## Given problem A
From the discussion of the Amazon outage below, list every Amazon Web Services product that it names by abbreviation.

## Supplied passage
--- BEGIN ---

From what I'm seeing, if your root disk is on EBS and your SSH keys are there, you cannot SSH into those hosts right now.
Also, the availability zones are disparate in terms of what they can support. A great number of my instances are in 1d because of unavailability in others.
Note that the region-1[a b c d & such] designations are randomized per account; my us-east-1d won't (necessarily) be the same as yours or anyone else's.
"Degraded performance," is a fairly off-handed way of putting what they're experiencing. First RDS connectivity went down the tube, and then EBS followed, finally the EC2 console is failing to operate properly (for me, in US-EAST region at least).
Of course, as soon as I read the report that the issue was confined to one AZ, I looked to move my server over to another AZ. Oh yes, two were full and refused new instances, and then surprisingly, new requests for the other AZs never were received or operated on - and now the console is failing. It's a bit more than just "slow EBS" if that's what you were thinking.
- edit: said ec2 twice in the second sentence, corrected to say ebs.
Per the linked dashboard, some instances in a single AZ in a single Region are having storage issues. Calling EC2 "down" is a bit dramatic, provided AMZN are being sincere with their status reports. Any system that can competently fail over to another AZ will be unaffected.
The last Netflix post mortem mentioned they had a bug in their configuration where they kept sending traffic to already down ELB instances, which was the cause of the last outage for them if I remember correctly.
Not necessarily, it could be some element of the Netflix architecture that due to their size and/or design trade-offs has taken longer / is harder to eliminate than it would be for others.
Other services, like Twilio, have come through several of these major problems with US-EAST generally unscathed while Netflix has had issues repeatedly.
According to a site which doesn't document what its reports are based on. Given that Netflix worked for me during that period, I'm suspicious that downrightnow might be using EBS somewhere.
I would agree with you, but Amazon is just downright dishonest in their reports, which makes me sad, because I love Amazon. Go look at the past reports, they've never shown a red market, only "degraded performance" even when services for multiple availability zones went down at the same time due to their power outage (so had you architected to multiple AZs you were still fucked). When they have a single AZ go down, they won't even give it a yellow marker on the status page, they'll just put a footnote on a green marker. It makes their status dashboard pretty much useless for at a glance checking (why even have colors if they don't mean anything?)
Read their report from the major outage earlier this year, they start out by saying "elevated error rates", when many services were in fact down, and it wasn't until hours later they finally admitted to having an issue that affected more than just one availability zone.

--- END ---

## Record excerpts
--- BEGIN ---

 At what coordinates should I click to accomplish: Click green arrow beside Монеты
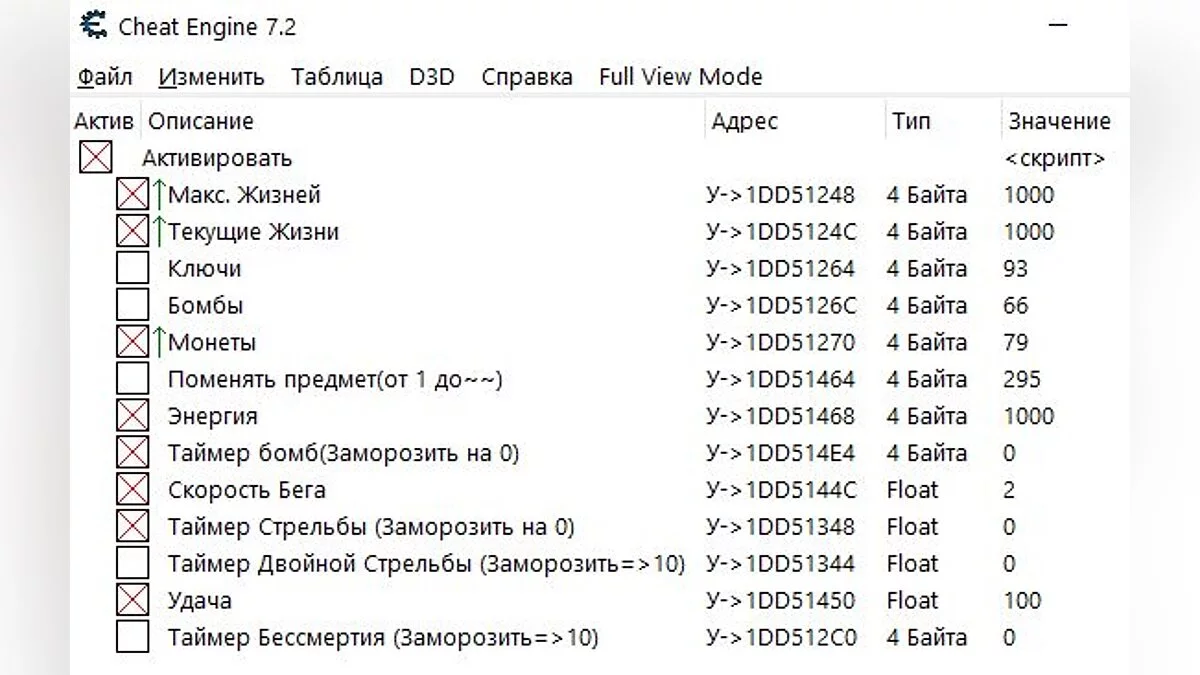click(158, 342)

--- END ---
--- BEGIN ---

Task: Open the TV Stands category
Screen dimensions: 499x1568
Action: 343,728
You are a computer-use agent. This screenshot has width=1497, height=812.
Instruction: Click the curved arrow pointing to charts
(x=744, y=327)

--- END ---
--- BEGIN ---

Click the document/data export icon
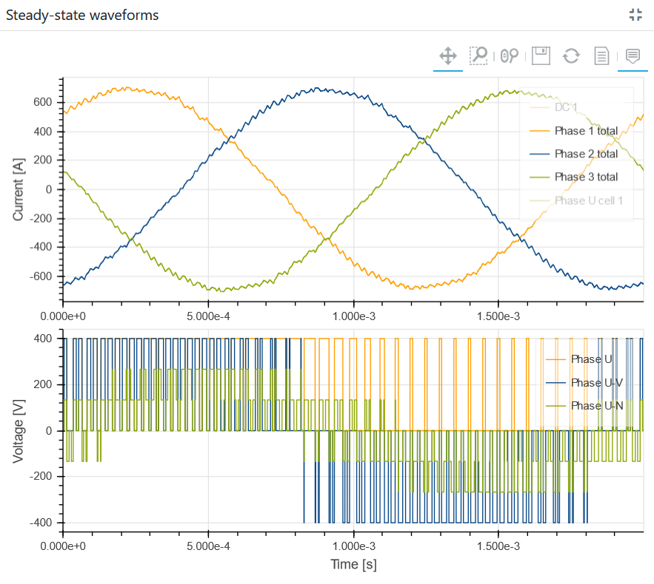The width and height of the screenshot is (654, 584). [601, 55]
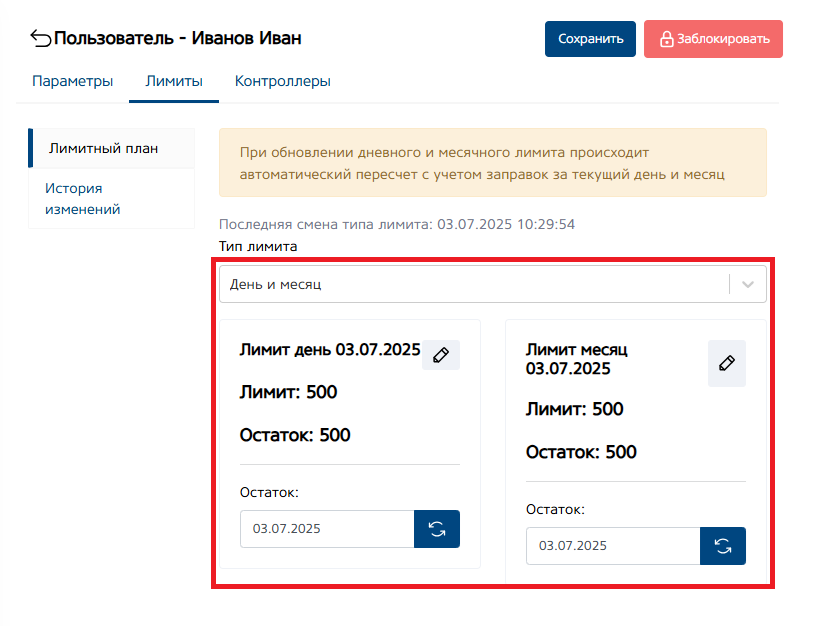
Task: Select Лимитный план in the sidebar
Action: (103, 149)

--- END ---

## Given problem B
Reproduce the listing from the line with "At what coordinates" up to and including the line with "click(158, 342)", leaving the pictures out.

## Final answer A
EBS, RDS, EC2, ELB

## Final answer B
 At what coordinates should I click to accomplish: Click green arrow beside Монеты
click(158, 342)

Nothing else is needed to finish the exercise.